▶ **WHAT YOU ARE ASKED TO DO**: Each entry must appear in the answer exactly as given.

▶ **INFORMATION GIVEN**:

——————————

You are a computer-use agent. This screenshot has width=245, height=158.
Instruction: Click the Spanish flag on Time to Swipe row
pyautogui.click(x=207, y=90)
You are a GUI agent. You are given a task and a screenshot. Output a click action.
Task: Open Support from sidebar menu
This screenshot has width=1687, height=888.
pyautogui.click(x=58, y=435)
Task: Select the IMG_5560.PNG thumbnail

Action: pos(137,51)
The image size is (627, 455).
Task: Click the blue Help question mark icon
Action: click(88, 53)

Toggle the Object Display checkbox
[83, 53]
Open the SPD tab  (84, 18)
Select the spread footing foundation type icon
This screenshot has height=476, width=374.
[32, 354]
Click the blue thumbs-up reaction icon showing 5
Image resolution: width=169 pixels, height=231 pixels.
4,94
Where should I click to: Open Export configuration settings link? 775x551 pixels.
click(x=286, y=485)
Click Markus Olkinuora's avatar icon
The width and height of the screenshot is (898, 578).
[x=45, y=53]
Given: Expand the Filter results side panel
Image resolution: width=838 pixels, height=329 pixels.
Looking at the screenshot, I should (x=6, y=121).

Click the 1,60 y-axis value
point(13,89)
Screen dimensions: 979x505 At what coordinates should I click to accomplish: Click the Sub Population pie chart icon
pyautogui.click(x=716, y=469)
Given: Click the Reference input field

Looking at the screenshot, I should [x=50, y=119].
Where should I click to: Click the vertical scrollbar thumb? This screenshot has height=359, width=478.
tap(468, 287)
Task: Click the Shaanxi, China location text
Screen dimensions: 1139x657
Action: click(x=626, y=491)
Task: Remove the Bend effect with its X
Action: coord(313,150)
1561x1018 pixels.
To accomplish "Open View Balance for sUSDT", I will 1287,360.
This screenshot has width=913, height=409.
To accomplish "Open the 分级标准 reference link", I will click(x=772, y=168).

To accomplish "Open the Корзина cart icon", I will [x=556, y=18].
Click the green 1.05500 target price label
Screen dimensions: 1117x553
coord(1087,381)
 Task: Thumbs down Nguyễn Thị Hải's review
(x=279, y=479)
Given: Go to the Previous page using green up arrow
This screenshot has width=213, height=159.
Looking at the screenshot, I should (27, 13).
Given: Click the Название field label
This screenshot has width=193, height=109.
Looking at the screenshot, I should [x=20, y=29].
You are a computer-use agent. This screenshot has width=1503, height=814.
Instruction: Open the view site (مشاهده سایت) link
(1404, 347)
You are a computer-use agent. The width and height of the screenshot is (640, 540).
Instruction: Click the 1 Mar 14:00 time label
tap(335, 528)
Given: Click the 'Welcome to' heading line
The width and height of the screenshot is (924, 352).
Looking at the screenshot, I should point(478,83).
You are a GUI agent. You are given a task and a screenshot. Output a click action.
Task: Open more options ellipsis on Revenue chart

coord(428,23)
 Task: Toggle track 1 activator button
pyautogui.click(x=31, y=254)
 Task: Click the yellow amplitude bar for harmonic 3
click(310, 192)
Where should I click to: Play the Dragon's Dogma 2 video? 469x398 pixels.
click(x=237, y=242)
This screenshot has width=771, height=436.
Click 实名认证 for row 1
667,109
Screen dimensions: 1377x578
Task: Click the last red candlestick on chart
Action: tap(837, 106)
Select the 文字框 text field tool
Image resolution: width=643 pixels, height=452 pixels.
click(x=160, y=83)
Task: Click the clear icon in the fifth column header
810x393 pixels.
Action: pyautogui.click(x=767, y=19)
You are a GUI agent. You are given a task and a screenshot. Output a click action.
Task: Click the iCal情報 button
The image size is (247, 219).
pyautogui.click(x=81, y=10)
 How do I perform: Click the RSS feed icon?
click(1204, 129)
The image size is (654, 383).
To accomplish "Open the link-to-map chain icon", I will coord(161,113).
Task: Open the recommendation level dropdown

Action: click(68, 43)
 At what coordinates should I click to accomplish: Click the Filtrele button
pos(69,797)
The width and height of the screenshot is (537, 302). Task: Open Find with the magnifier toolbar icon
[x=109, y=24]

——————————

▶ **TASK ANSWER**:
You are a computer-use agent. This screenshot has width=245, height=158.
Instruction: Click the Spanish flag on Time to Swipe row
pyautogui.click(x=207, y=90)
You are a GUI agent. You are given a task and a screenshot. Output a click action.
Task: Open Support from sidebar menu
This screenshot has width=1687, height=888.
pyautogui.click(x=58, y=435)
Task: Select the IMG_5560.PNG thumbnail

Action: pos(137,51)
The image size is (627, 455).
Task: Click the blue Help question mark icon
Action: click(88, 53)

Toggle the Object Display checkbox
[83, 53]
Open the SPD tab  (84, 18)
Select the spread footing foundation type icon
This screenshot has height=476, width=374.
[32, 354]
Click the blue thumbs-up reaction icon showing 5
Image resolution: width=169 pixels, height=231 pixels.
4,94
Where should I click to: Open Export configuration settings link? 775x551 pixels.
click(x=286, y=485)
Click Markus Olkinuora's avatar icon
The width and height of the screenshot is (898, 578).
[x=45, y=53]
Given: Expand the Filter results side panel
Image resolution: width=838 pixels, height=329 pixels.
Looking at the screenshot, I should (x=6, y=121).

Click the 1,60 y-axis value
point(13,89)
Screen dimensions: 979x505 At what coordinates should I click to accomplish: Click the Sub Population pie chart icon
pyautogui.click(x=716, y=469)
Given: Click the Reference input field

Looking at the screenshot, I should [x=50, y=119].
Where should I click to: Click the vertical scrollbar thumb? This screenshot has height=359, width=478.
tap(468, 287)
Task: Click the Shaanxi, China location text
Screen dimensions: 1139x657
Action: click(x=626, y=491)
Task: Remove the Bend effect with its X
Action: coord(313,150)
1561x1018 pixels.
To accomplish "Open View Balance for sUSDT", I will 1287,360.
This screenshot has width=913, height=409.
To accomplish "Open the 分级标准 reference link", I will click(x=772, y=168).

To accomplish "Open the Корзина cart icon", I will [x=556, y=18].
Click the green 1.05500 target price label
Screen dimensions: 1117x553
coord(1087,381)
 Task: Thumbs down Nguyễn Thị Hải's review
(x=279, y=479)
Given: Go to the Previous page using green up arrow
This screenshot has width=213, height=159.
Looking at the screenshot, I should (27, 13).
Given: Click the Название field label
This screenshot has width=193, height=109.
Looking at the screenshot, I should [x=20, y=29].
You are a computer-use agent. This screenshot has width=1503, height=814.
Instruction: Open the view site (مشاهده سایت) link
(1404, 347)
You are a computer-use agent. The width and height of the screenshot is (640, 540).
Instruction: Click the 1 Mar 14:00 time label
tap(335, 528)
Given: Click the 'Welcome to' heading line
The width and height of the screenshot is (924, 352).
Looking at the screenshot, I should point(478,83).
You are a GUI agent. You are given a task and a screenshot. Output a click action.
Task: Open more options ellipsis on Revenue chart

coord(428,23)
 Task: Toggle track 1 activator button
pyautogui.click(x=31, y=254)
 Task: Click the yellow amplitude bar for harmonic 3
click(310, 192)
Where should I click to: Play the Dragon's Dogma 2 video? 469x398 pixels.
click(x=237, y=242)
This screenshot has width=771, height=436.
Click 实名认证 for row 1
667,109
Screen dimensions: 1377x578
Task: Click the last red candlestick on chart
Action: tap(837, 106)
Select the 文字框 text field tool
Image resolution: width=643 pixels, height=452 pixels.
click(x=160, y=83)
Task: Click the clear icon in the fifth column header
810x393 pixels.
Action: pyautogui.click(x=767, y=19)
You are a GUI agent. You are given a task and a screenshot. Output a click action.
Task: Click the iCal情報 button
The image size is (247, 219).
pyautogui.click(x=81, y=10)
 How do I perform: Click the RSS feed icon?
click(1204, 129)
The image size is (654, 383).
To accomplish "Open the link-to-map chain icon", I will coord(161,113).
Task: Open the recommendation level dropdown

Action: click(68, 43)
 At what coordinates should I click to accomplish: Click the Filtrele button
pos(69,797)
The width and height of the screenshot is (537, 302). Task: Open Find with the magnifier toolbar icon
[x=109, y=24]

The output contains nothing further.